# PROVIDED DATA
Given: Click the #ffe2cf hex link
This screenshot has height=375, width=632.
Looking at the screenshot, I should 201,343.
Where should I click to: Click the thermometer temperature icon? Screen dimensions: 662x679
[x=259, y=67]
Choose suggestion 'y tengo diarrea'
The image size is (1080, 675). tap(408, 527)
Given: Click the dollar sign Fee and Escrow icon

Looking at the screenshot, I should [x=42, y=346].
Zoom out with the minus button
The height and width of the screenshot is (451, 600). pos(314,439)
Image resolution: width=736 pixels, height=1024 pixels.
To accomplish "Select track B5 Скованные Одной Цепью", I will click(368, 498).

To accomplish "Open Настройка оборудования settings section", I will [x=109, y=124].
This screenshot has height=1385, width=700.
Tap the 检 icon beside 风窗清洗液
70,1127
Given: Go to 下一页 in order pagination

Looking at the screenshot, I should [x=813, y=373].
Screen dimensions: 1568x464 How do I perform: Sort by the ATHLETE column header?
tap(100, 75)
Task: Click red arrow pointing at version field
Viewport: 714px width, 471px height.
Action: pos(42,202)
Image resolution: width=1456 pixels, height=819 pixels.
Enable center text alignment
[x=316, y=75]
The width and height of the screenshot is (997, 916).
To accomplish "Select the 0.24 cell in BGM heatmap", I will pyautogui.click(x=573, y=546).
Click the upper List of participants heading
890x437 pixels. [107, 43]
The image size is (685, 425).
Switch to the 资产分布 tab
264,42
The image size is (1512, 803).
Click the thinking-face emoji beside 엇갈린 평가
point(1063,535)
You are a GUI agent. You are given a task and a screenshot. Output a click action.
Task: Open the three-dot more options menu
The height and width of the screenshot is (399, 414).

# YOUR ASSIGNMENT
Output all records verbatim.

# EXERCISE OUTPUT
Given: Click the #ffe2cf hex link
This screenshot has height=375, width=632.
Looking at the screenshot, I should 201,343.
Where should I click to: Click the thermometer temperature icon? Screen dimensions: 662x679
[x=259, y=67]
Choose suggestion 'y tengo diarrea'
The image size is (1080, 675). tap(408, 527)
Given: Click the dollar sign Fee and Escrow icon

Looking at the screenshot, I should [x=42, y=346].
Zoom out with the minus button
The height and width of the screenshot is (451, 600). pos(314,439)
Image resolution: width=736 pixels, height=1024 pixels.
To accomplish "Select track B5 Скованные Одной Цепью", I will click(368, 498).

To accomplish "Open Настройка оборудования settings section", I will [x=109, y=124].
This screenshot has height=1385, width=700.
Tap the 检 icon beside 风窗清洗液
70,1127
Given: Go to 下一页 in order pagination

Looking at the screenshot, I should [x=813, y=373].
Screen dimensions: 1568x464 How do I perform: Sort by the ATHLETE column header?
tap(100, 75)
Task: Click red arrow pointing at version field
Viewport: 714px width, 471px height.
Action: pos(42,202)
Image resolution: width=1456 pixels, height=819 pixels.
Enable center text alignment
[x=316, y=75]
The width and height of the screenshot is (997, 916).
To accomplish "Select the 0.24 cell in BGM heatmap", I will pyautogui.click(x=573, y=546).
Click the upper List of participants heading
890x437 pixels. [107, 43]
The image size is (685, 425).
Switch to the 资产分布 tab
264,42
The image size is (1512, 803).
Click the thinking-face emoji beside 엇갈린 평가
point(1063,535)
You are a GUI agent. You are given a task and a screenshot. Output a click action.
Task: Open the three-dot more options menu
The height and width of the screenshot is (399, 414).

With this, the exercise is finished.